## Requisito
Cita, por favor, la parte del fragmento sobre Cádiz que empieza por "Y a pesar de" y sigue hasta "meses me encanta.".

Iba pensando estos días en escribir un post sobre Andalucía. El otro día hablábamos en el roco de este vídeo, que para los que no queráis verlo es de un notas escalando un bloque que se tira al suelo y cae a lo loco encima de otro notas. El bloque consiste en escalar rocas pequeñas y difíciles sin cuerda, con colchones debajo y gente que se coloca para cubrirte y ayudarte a caer. El caso es que el vídeo es muy, muy gracioso, y lo que no se entiende muy bien es lo serios que se quedan los tíos después de la caída. Que eso pasa aquí, en Cádiz, y el cámara se empieza a descojonar en el momento en que el tío no sabe bien cómo bajarse del bloque, y para cuando se ha caído encima del otro ya está echando las tripas por el suelo. Lo que quiero decir es que me gusta mucho, mucho, mucho Andalucía, y más concretamente Cádiz y el carácter de aquí. Hay que pagar un precio por vivir aquí, eso está claro, y somos todos muy informales, y muy impuntuales, y no es que seamos vagos: es que estamos cansaos. Y hace mucho calor en verano, y se llena de guiris, y la gente tira los papeles al suelo y bueno, pueden parecer tópicos, pero hay diferencias con el norte y se nota. Sin embargo, a mí me compensa.
Y a pesar de esto quiero irme. Ya lo dije el otro día: nunca pensé que le iba a coger el truco a lo de mudarme. Hay una parte de mí que quiere arraigar y, de hecho, el año pasado había veces que cuando volvía de Málaga entraba en Cádiz acurrucada en posición fetal en los asientos del autobús y pensando en mayúsculas PERO SE PUEDE SABER QUÉ COJONES ESTÁS HACIENDO AQUÍ. Y justo ahora que estoy arraigando, que tengo amigos de verdad y no solo conocidos, que la del Covirán me conoce y no me roban la moto de la puerta de mi casa aunque me vaya un mes... resulta que la perspectiva de irme unos meses me encanta.
Supongo que tiene que ver con las posibilidades que esconde lo nuevo y lo rápido que se ensucia la limpieza mental de las calles. Me acuerdo de cuando Granada era nueva para mí y de lo rápido que se llenó de recuerdos. No llevaba allí ni un mes cuando ya miraba con nostalgia los bares donde había conocido a Nacho, el amigo de Josy que me robó el corazón un verano. Me hace gracia recordar también las primeras semanas en Cádiz, cuando iba de un lado a otro aturdidísima, buscando copisterías y ferreterías. Y ahora es raro que salga y no me encuentre a un paciente o a un conocido.

## Datos a examinar
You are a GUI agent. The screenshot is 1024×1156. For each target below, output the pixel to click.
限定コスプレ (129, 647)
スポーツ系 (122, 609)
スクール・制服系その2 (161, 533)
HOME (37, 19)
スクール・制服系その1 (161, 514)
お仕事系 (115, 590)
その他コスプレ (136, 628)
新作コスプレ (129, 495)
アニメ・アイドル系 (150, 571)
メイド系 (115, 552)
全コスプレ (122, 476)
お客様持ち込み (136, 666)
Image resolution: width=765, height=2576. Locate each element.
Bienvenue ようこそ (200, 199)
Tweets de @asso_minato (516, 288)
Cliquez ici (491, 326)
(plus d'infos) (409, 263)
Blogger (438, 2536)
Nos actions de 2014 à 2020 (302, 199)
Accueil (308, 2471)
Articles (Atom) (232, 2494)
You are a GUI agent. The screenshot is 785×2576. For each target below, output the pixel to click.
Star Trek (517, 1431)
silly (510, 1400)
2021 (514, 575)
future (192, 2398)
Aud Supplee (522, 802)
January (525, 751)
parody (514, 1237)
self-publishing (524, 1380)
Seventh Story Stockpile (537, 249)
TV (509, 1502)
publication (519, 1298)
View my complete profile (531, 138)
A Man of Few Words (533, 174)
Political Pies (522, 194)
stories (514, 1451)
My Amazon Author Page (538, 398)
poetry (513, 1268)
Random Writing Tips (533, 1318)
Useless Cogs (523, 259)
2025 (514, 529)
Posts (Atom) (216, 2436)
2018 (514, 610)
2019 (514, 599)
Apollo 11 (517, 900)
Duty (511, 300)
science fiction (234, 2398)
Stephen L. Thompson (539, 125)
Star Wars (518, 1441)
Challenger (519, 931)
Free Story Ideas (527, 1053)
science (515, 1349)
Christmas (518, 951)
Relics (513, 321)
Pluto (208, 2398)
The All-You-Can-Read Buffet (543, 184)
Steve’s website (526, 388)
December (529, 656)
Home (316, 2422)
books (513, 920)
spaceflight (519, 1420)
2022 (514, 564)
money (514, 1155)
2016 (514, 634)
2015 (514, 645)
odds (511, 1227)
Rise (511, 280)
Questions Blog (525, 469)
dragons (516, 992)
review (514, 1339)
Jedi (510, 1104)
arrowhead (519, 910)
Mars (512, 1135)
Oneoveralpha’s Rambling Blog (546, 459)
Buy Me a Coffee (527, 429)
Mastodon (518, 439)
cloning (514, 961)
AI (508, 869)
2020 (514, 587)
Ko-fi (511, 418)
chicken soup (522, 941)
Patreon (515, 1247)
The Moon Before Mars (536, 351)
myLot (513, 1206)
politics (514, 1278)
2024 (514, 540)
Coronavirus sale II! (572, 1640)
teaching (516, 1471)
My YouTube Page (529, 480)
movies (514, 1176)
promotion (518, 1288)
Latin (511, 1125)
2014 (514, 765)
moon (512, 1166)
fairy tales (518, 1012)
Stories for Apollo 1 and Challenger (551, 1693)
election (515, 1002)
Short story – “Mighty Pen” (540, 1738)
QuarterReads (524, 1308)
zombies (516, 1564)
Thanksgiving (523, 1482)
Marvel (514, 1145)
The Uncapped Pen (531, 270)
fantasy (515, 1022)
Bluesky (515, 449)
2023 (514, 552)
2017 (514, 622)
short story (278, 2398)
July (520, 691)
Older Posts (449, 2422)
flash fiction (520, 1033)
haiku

## Resultado a continuación
Y a pesar de esto quiero irme. Ya lo dije el otro día: nunca pensé que le iba a coger el truco a lo de mudarme. Hay una parte de mí que quiere arraigar y, de hecho, el año pasado había veces que cuando volvía de Málaga entraba en Cádiz acurrucada en posición fetal en los asientos del autobús y pensando en mayúsculas PERO SE PUEDE SABER QUÉ COJONES ESTÁS HACIENDO AQUÍ. Y justo ahora que estoy arraigando, que tengo amigos de verdad y no solo conocidos, que la del Covirán me conoce y no me roban la moto de la puerta de mi casa aunque me vaya un mes... resulta que la perspectiva de irme unos meses me encanta.